Last week at X06,
an Xbox event in Barcelona, New Zealand movie director Peter Jackson announced a new
games development studio called Wingnut Interactive – an offshoot of his highly
successful movie production company Wingnut. The new venture will develop a “Halo series”
for the Xbox 360 and Xbox Live. Full details haven’t emerged yet, but the games will have
a movie quality to them and be interactive. They will almost certainly have an online
component too. Not coincidentally, Peter Jackson is also producing the forthcoming Halo
movie.

It was Jackson’s
description of the new games which provoked excitement:
“It’s a form of entertainment that’s not a game and it’s not a film. It’s a filmic
game experience. I think we’re on a threshold of a new way to tell stories. […] I
wouldn’t even call these games in my mind, because I’m not a game designer. What I’m
really interested in is taking ideas that could become films, but maybe they won’t be
films … They’ll be steered into this technology that the Microsoft Game Studios people
have developed.”
Peter Jackson at X06 – photo by
Rune Fjeld Olsen

XBox Live Stats
It looks like XBox is ahead of both Sony and Nintendo in terms of online gaming
entertainment – or at least moving towards the next generation Internet-based gaming experience the fastest. Xbox’s “top man in Australia” David McLean recently gave some stats about
Xbox Live:
“…since launch last November, there have been 57,000 downloads from Xbox Live, more
than two billion hours of gameplay have been logged on the service and more than eight
million games have been downloaded from Xbox Live Arcade.
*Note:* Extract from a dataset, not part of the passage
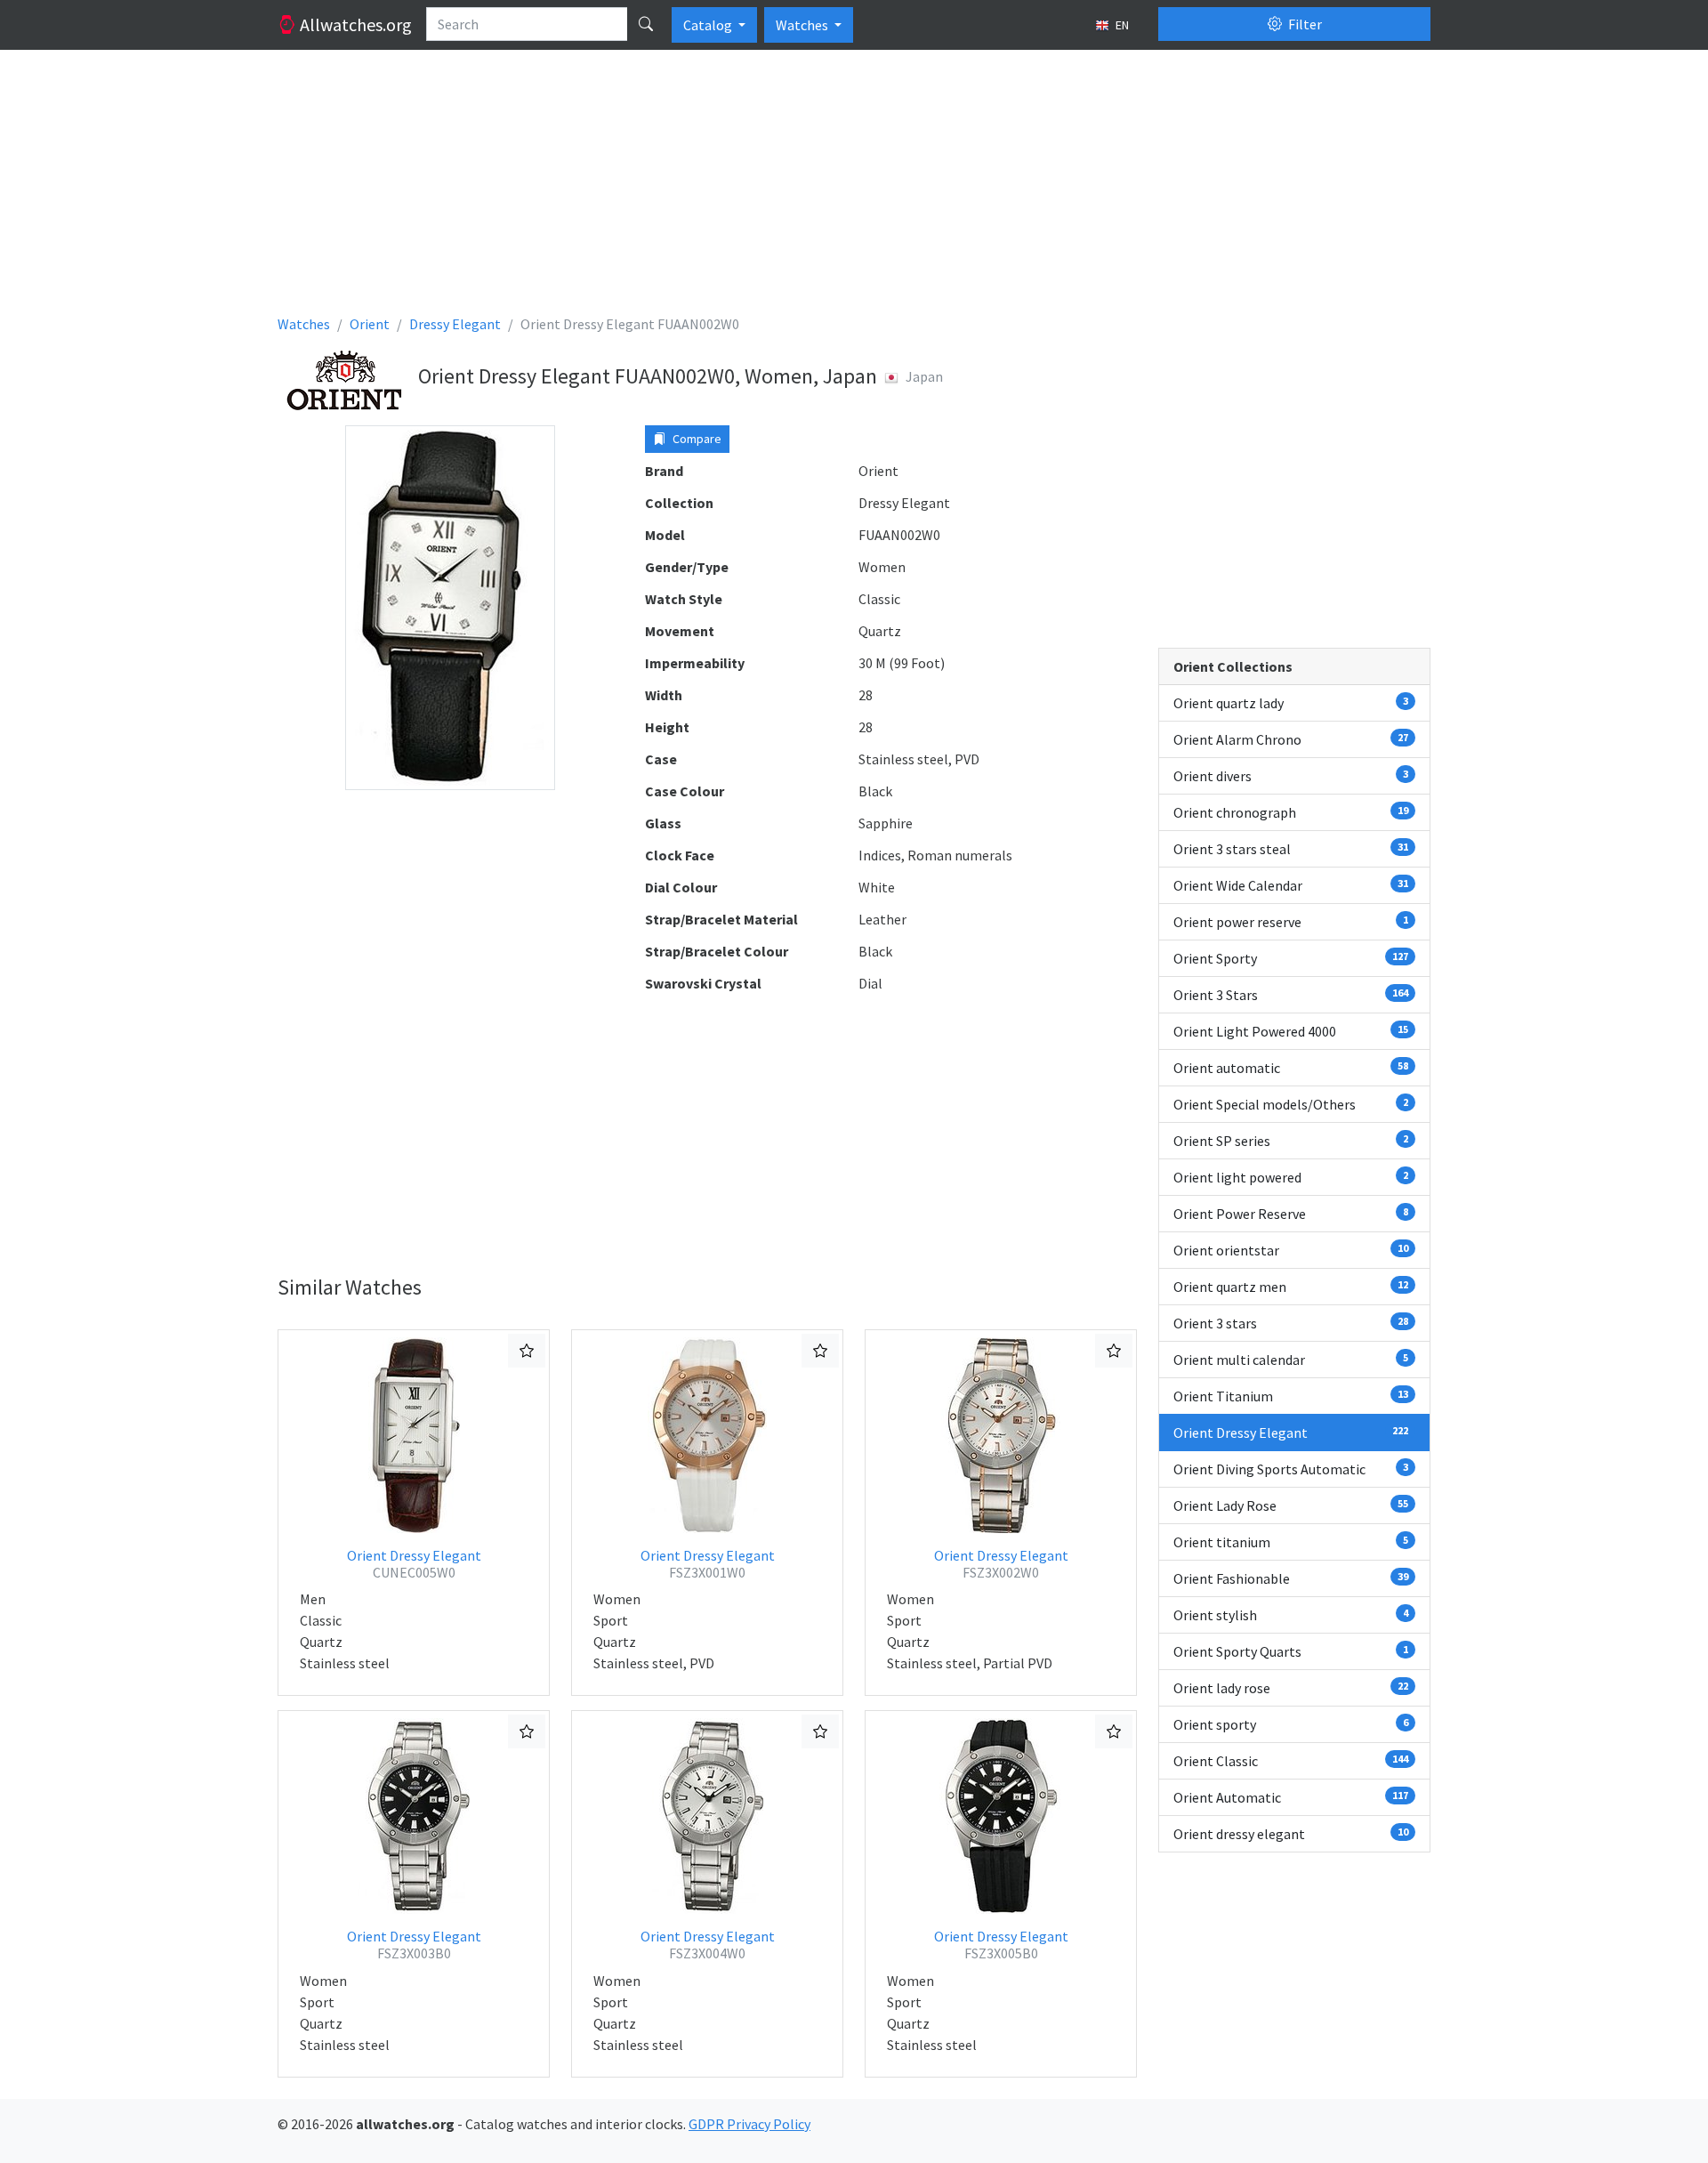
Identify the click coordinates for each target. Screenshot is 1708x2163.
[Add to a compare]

He also emphasies that the Xbox
360 will have a nine-month head start on Nintendo’s Wii and will be a year ahead of
Sony’s PlayStation 3.”
Nintendo’s Wii
If there is a dark horse in
the online gaming industry, it is Nintendo and its upcoming Wii. The Wii user interface is designed around the concept of television
channels, accessible using the pointer capability of the Wii Remote. It will also have a
web browser – a version of the
Opera web browser for use on the Wii, which will be free for all Wii users until June
2007.
Summary
In terms of innovation, all 3 (MS, Nintendo and Sony) are worth watching. Microsoft has the muscle and now the talent (Peter Jackson), but I’m tracking the Wii closely too.